[Part of a data file]
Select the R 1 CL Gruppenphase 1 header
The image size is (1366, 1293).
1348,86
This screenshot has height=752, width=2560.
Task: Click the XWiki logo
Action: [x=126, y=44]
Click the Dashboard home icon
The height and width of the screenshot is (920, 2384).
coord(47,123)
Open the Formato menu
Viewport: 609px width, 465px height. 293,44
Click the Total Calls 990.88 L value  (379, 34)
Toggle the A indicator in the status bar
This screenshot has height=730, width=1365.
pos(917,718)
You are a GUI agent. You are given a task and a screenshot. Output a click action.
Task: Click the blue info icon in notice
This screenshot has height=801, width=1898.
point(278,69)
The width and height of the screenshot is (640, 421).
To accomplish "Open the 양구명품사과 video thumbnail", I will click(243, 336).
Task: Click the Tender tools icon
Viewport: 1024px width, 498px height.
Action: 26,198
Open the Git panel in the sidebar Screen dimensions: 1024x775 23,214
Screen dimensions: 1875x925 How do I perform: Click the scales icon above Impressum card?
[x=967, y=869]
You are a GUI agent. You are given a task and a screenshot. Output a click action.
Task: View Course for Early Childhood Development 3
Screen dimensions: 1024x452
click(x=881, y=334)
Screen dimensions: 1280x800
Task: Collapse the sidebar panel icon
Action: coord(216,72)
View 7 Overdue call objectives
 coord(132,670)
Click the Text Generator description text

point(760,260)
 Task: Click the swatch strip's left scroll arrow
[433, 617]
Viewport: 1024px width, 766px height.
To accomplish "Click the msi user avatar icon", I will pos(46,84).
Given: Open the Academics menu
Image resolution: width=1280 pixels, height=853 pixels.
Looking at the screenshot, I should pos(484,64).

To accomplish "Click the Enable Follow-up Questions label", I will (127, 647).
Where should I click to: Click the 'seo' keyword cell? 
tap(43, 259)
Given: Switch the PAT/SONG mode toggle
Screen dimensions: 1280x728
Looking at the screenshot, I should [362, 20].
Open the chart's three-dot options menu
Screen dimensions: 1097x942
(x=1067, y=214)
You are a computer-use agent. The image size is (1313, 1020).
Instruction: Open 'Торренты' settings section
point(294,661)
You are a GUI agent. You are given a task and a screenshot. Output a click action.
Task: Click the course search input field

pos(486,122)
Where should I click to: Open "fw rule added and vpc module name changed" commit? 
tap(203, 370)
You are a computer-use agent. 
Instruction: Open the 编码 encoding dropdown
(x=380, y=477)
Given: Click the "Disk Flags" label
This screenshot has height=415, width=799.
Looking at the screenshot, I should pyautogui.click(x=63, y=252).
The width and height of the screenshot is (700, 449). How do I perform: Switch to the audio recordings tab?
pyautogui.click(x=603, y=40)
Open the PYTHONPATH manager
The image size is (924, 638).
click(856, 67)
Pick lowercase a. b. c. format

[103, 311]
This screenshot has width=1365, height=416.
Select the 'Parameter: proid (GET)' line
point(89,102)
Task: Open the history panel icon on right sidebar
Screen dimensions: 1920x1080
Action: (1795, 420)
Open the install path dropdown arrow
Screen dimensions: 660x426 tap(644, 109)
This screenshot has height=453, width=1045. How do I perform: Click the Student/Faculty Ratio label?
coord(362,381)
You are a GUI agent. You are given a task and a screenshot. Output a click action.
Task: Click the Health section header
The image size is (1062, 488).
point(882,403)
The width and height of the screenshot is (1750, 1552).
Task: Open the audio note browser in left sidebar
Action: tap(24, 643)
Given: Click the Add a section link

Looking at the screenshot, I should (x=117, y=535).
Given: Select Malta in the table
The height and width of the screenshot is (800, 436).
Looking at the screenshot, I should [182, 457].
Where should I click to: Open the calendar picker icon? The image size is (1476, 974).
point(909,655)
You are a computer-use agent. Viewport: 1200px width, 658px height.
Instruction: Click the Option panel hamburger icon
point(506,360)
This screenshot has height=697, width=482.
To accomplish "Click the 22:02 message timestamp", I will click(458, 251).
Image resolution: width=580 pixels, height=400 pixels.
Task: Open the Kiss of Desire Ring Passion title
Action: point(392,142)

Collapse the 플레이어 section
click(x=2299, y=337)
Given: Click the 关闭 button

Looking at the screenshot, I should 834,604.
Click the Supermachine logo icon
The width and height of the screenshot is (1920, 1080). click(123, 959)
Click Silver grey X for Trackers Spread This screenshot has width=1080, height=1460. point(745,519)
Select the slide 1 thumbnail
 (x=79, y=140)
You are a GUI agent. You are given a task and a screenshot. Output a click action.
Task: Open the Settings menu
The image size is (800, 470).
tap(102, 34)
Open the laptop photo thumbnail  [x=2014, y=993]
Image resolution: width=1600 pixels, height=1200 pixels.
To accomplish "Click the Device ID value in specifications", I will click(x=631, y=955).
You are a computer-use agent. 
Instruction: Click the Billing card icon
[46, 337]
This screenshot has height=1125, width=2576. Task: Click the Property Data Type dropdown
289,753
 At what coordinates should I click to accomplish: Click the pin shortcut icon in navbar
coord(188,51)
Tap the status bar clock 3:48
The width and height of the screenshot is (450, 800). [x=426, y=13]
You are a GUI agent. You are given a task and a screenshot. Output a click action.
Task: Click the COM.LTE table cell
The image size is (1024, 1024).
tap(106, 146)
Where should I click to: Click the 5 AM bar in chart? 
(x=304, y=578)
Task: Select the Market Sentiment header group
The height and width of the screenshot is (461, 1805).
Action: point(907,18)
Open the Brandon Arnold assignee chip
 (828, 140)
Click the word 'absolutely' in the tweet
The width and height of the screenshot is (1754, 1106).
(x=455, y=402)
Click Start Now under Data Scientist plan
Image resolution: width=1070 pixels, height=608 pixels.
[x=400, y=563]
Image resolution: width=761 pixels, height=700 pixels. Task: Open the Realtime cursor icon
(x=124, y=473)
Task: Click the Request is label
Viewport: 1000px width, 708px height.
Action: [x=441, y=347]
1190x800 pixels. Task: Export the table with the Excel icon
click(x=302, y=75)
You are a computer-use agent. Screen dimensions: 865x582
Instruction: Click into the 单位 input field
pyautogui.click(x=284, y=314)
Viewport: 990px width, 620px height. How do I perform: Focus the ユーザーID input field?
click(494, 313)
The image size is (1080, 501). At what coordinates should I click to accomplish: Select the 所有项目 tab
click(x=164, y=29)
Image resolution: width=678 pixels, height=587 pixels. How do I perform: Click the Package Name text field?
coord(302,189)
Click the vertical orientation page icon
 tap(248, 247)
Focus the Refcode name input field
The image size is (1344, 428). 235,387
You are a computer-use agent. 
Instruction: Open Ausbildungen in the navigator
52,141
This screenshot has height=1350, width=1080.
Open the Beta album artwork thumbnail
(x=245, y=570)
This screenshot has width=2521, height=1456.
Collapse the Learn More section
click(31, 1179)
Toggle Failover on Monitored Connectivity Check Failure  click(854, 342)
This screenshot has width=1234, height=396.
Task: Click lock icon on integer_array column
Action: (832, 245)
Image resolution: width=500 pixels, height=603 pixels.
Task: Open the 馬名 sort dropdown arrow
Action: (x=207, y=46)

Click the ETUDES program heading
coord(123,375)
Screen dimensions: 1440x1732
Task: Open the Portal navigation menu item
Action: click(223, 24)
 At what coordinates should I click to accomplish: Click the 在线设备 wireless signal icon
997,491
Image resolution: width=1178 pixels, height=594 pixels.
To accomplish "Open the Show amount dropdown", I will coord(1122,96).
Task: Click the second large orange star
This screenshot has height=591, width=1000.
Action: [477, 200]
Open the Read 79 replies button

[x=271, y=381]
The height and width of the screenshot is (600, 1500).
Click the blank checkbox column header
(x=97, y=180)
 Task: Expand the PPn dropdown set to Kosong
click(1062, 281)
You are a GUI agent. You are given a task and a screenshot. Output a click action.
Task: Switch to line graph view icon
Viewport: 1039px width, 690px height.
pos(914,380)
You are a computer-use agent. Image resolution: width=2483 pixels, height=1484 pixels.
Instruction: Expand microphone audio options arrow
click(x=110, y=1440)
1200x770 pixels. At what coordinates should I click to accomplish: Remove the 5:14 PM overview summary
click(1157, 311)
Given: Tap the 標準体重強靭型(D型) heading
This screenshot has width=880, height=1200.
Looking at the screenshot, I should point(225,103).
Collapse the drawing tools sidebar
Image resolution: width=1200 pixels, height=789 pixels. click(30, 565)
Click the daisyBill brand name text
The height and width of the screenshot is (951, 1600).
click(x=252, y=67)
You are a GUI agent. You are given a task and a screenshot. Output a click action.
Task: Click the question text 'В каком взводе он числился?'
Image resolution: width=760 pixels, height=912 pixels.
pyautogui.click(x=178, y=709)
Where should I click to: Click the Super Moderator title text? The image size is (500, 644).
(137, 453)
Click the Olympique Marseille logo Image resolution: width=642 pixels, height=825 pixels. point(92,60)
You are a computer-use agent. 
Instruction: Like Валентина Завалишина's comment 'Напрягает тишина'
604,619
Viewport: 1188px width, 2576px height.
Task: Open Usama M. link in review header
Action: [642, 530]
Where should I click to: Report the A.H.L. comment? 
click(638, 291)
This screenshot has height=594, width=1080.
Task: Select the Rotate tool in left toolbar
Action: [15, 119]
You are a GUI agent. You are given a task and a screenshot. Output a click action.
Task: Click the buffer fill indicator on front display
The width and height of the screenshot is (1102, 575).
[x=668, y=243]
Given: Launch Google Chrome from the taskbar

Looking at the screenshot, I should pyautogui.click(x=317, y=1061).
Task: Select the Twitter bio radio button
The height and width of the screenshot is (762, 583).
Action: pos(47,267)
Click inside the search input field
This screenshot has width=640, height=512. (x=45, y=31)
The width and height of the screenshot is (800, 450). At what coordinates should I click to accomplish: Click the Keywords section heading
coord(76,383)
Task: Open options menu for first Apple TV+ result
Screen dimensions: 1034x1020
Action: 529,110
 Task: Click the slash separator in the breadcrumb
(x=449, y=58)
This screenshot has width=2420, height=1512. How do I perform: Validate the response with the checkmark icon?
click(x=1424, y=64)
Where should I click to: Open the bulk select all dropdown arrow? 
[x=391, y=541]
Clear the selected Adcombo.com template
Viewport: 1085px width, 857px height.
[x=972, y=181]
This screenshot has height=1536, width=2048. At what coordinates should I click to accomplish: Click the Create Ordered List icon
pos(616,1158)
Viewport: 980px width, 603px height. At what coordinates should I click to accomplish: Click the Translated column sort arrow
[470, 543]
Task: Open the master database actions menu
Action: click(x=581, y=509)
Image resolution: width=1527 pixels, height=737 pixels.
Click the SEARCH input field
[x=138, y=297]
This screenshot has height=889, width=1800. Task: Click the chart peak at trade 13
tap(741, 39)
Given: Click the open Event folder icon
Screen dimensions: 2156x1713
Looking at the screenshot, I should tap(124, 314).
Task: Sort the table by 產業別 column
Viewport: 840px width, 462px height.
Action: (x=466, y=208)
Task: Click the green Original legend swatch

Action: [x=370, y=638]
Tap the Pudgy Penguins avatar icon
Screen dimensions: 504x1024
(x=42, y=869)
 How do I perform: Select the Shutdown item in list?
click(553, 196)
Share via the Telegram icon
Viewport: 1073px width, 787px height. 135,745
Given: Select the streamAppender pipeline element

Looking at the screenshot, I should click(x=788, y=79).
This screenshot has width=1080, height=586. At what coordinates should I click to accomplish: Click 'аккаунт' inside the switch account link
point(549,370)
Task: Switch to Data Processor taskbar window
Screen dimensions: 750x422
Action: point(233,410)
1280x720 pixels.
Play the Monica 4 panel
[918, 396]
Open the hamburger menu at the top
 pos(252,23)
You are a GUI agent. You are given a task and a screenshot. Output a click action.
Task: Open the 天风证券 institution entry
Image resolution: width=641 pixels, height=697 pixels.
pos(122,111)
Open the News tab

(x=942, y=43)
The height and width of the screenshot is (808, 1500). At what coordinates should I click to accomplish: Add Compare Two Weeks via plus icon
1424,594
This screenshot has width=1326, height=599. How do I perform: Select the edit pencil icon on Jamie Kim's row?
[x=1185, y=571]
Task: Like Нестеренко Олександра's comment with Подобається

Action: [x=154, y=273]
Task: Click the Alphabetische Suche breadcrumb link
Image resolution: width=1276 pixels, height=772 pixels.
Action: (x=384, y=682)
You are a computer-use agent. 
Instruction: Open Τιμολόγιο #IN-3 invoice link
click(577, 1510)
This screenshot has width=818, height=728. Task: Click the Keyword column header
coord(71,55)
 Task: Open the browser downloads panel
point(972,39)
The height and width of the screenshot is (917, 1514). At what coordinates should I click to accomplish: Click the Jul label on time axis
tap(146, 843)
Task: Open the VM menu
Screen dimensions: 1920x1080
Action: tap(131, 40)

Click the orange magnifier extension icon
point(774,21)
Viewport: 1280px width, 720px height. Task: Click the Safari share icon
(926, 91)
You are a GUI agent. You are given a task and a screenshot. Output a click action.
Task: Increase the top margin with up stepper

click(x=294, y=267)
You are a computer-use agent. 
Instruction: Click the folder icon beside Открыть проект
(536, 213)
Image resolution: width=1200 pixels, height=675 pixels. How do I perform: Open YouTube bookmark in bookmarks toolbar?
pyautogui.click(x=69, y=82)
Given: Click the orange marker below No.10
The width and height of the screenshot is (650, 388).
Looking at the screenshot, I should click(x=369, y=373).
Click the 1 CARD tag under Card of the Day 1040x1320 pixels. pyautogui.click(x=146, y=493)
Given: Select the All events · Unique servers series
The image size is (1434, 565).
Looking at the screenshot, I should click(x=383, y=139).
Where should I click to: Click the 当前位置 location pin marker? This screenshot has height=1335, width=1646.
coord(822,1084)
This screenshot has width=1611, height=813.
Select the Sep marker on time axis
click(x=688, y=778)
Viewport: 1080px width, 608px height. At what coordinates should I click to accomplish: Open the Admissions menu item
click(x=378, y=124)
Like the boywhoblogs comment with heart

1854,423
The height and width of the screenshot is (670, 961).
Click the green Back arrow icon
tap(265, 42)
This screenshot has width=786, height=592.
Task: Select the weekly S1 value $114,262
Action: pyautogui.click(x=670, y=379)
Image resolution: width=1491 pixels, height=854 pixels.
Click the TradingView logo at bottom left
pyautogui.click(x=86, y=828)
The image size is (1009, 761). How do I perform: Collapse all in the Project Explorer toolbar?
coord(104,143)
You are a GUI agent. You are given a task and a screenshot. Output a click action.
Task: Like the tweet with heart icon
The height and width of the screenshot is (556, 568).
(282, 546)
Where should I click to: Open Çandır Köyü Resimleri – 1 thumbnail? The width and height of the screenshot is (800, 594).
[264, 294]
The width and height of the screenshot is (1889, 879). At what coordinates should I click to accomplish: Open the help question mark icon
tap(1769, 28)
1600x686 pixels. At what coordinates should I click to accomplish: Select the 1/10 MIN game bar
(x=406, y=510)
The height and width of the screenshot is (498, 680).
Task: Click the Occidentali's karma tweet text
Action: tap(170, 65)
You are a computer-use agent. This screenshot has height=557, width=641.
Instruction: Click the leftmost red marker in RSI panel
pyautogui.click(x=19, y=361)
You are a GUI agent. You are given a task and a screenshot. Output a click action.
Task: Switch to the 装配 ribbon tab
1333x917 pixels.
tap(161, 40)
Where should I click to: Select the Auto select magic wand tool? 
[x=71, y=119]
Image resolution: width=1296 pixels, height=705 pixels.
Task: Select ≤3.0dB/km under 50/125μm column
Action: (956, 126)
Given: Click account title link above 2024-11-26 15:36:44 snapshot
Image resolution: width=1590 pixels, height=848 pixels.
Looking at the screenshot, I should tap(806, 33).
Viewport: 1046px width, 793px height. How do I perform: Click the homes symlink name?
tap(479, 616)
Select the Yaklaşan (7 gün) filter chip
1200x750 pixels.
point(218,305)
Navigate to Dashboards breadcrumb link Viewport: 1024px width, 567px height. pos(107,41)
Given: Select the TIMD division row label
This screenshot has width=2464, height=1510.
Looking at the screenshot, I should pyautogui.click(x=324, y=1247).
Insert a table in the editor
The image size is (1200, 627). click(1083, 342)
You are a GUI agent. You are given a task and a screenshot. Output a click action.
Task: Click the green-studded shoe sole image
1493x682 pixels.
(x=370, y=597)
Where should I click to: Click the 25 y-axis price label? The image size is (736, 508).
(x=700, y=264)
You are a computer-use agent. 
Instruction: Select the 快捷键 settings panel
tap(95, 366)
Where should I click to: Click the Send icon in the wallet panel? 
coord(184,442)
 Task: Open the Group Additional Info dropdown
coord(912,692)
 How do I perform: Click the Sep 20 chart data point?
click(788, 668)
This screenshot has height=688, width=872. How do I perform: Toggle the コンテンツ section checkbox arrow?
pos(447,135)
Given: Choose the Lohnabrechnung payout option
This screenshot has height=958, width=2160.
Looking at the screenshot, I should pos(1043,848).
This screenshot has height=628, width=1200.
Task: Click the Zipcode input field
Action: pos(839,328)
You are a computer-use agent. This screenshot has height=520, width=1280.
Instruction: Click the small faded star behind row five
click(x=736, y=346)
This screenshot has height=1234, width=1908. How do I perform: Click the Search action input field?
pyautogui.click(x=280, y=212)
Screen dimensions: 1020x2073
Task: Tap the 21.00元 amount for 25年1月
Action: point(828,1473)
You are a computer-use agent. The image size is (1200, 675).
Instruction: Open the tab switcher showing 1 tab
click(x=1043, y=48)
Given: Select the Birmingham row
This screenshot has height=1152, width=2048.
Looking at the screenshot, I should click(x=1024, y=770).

§ Written problem
Rewrite the records from the line with "This screenshot has width=2521, height=1456." up to and including the line with "Click the Olympique", replacing "Collapse" with "Hide" and leaving everything else unchanged.

§ Complete answer
This screenshot has width=2521, height=1456.
Hide the Learn More section
click(31, 1179)
Toggle Failover on Monitored Connectivity Check Failure  click(854, 342)
This screenshot has width=1234, height=396.
Task: Click lock icon on integer_array column
Action: (832, 245)
Image resolution: width=500 pixels, height=603 pixels.
Task: Open the 馬名 sort dropdown arrow
Action: (x=207, y=46)

Click the ETUDES program heading
coord(123,375)
Screen dimensions: 1440x1732
Task: Open the Portal navigation menu item
Action: click(223, 24)
 At what coordinates should I click to accomplish: Click the 在线设备 wireless signal icon
997,491
Image resolution: width=1178 pixels, height=594 pixels.
To accomplish "Open the Show amount dropdown", I will coord(1122,96).
Task: Click the second large orange star
This screenshot has height=591, width=1000.
Action: [477, 200]
Open the Read 79 replies button

[x=271, y=381]
The height and width of the screenshot is (600, 1500).
Click the blank checkbox column header
(x=97, y=180)
 Task: Expand the PPn dropdown set to Kosong
click(1062, 281)
You are a GUI agent. You are given a task and a screenshot. Output a click action.
Task: Switch to line graph view icon
Viewport: 1039px width, 690px height.
pos(914,380)
You are a computer-use agent. Image resolution: width=2483 pixels, height=1484 pixels.
Instruction: Expand microphone audio options arrow
click(x=110, y=1440)
1200x770 pixels. At what coordinates should I click to accomplish: Remove the 5:14 PM overview summary
click(1157, 311)
Given: Tap the 標準体重強靭型(D型) heading
This screenshot has width=880, height=1200.
Looking at the screenshot, I should point(225,103).
Hide the drawing tools sidebar
Image resolution: width=1200 pixels, height=789 pixels. click(30, 565)
Click the daisyBill brand name text
The height and width of the screenshot is (951, 1600).
click(x=252, y=67)
You are a GUI agent. You are given a task and a screenshot. Output a click action.
Task: Click the question text 'В каком взводе он числился?'
Image resolution: width=760 pixels, height=912 pixels.
pyautogui.click(x=178, y=709)
Where should I click to: Click the Super Moderator title text? The image size is (500, 644).
(137, 453)
Click the Olympique Marseille logo Image resolution: width=642 pixels, height=825 pixels. point(92,60)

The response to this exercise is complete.